WORK TO BE COMPLETED> Can you edit the items from the line containing "Open the three-dot options for the admin user" through the line containing "The width and" so that "admin user" becomes "guest user" and nothing else changes? Return only those lines.

EXCERPTED DATA>

<<<<

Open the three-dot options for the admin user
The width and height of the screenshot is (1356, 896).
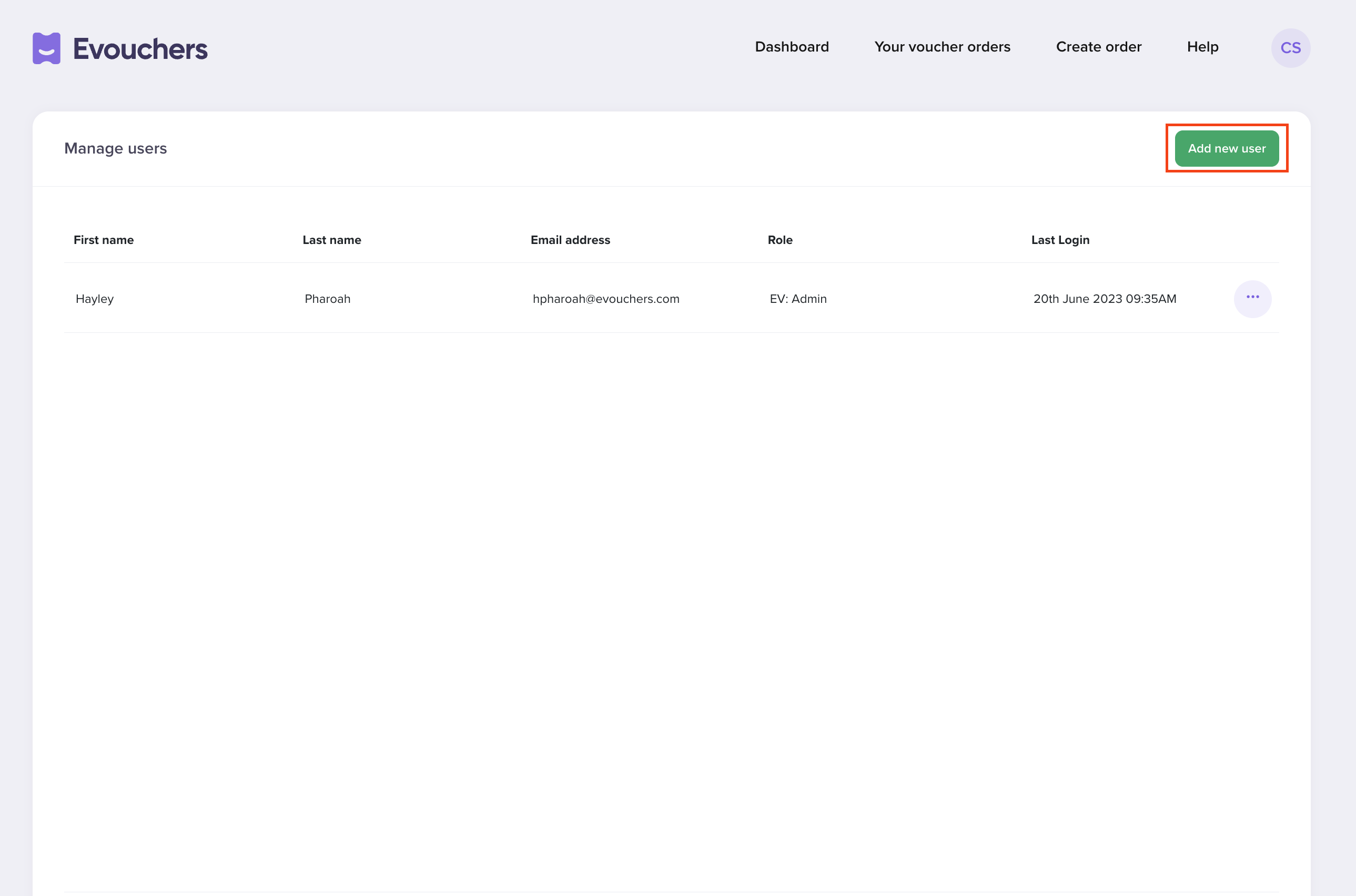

>>>>
<<<<

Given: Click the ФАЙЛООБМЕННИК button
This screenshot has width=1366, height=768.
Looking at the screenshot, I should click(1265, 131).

>>>>

RESULT FOR THIS TASK>
Open the three-dot options for the guest user
The width and height of the screenshot is (1356, 896).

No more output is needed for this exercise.